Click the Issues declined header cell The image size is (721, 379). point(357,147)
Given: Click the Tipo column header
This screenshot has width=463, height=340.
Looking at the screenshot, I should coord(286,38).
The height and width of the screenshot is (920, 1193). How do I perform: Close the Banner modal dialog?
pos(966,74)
- - - - -
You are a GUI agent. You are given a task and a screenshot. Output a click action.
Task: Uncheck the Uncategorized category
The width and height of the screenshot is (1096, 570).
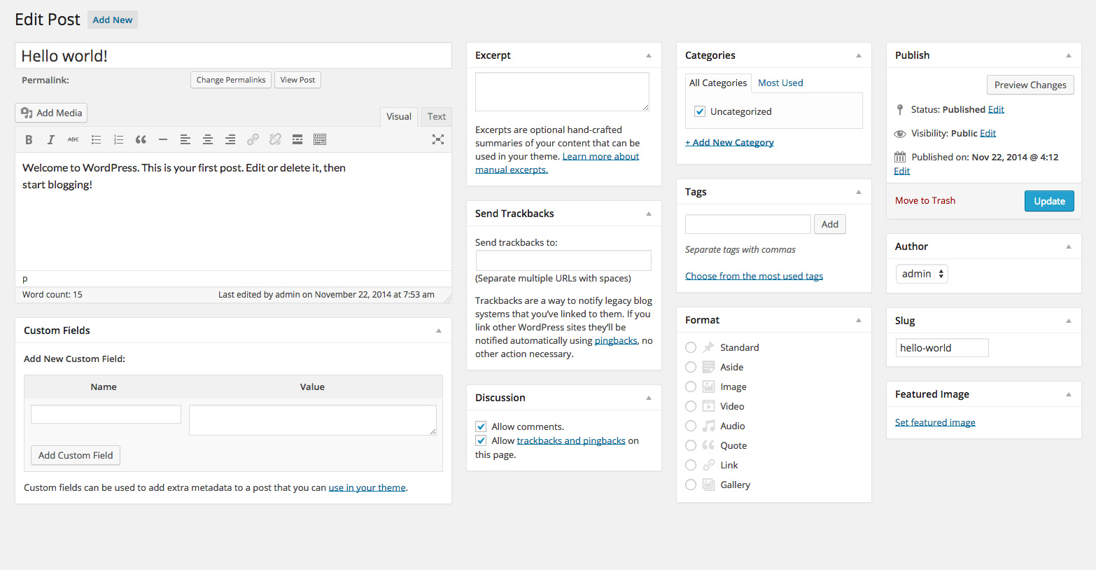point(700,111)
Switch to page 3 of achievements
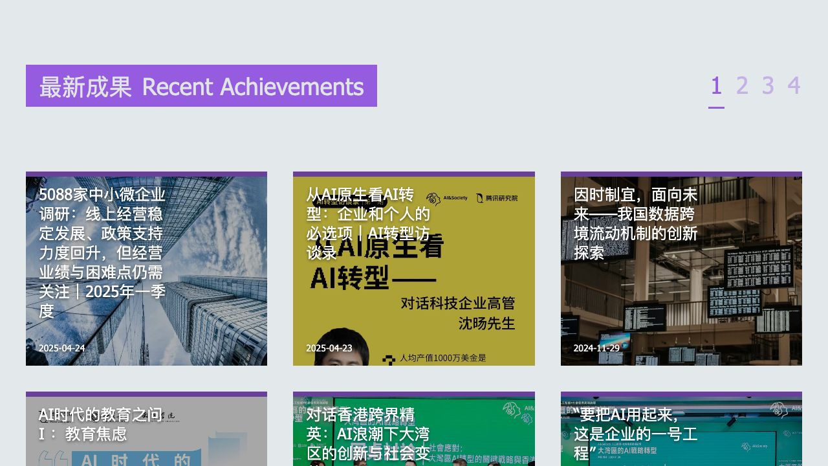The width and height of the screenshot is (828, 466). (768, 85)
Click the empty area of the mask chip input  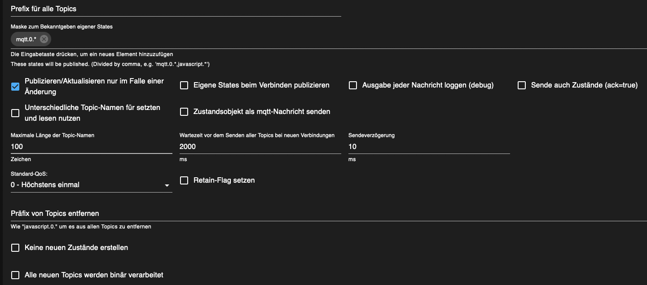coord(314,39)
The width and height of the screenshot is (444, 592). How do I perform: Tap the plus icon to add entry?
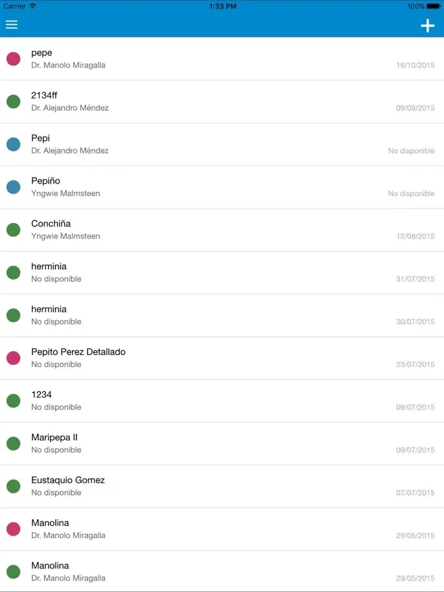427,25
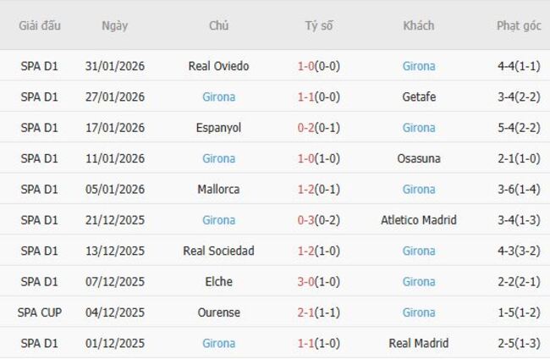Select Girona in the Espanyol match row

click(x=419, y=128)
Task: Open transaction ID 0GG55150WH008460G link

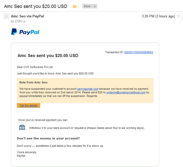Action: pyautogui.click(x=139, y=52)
- - - - -
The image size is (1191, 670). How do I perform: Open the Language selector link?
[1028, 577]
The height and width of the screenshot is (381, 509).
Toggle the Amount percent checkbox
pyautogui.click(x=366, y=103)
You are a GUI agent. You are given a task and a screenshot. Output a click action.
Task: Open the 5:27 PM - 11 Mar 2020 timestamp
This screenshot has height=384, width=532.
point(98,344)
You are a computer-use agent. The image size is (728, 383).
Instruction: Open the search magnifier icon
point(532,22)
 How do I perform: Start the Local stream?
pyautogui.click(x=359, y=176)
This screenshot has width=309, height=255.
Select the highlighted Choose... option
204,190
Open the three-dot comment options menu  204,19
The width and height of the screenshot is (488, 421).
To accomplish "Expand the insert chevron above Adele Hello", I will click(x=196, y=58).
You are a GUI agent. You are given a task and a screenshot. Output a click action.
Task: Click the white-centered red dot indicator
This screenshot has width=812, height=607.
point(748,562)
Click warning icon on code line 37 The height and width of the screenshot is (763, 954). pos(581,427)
- - - - -
Task objective:
Copy out each line of the records where the string "header" appears.

Exercise response:
Click the Issues declined header cell The image size is (721, 379). point(357,147)
Given: Click the Tipo column header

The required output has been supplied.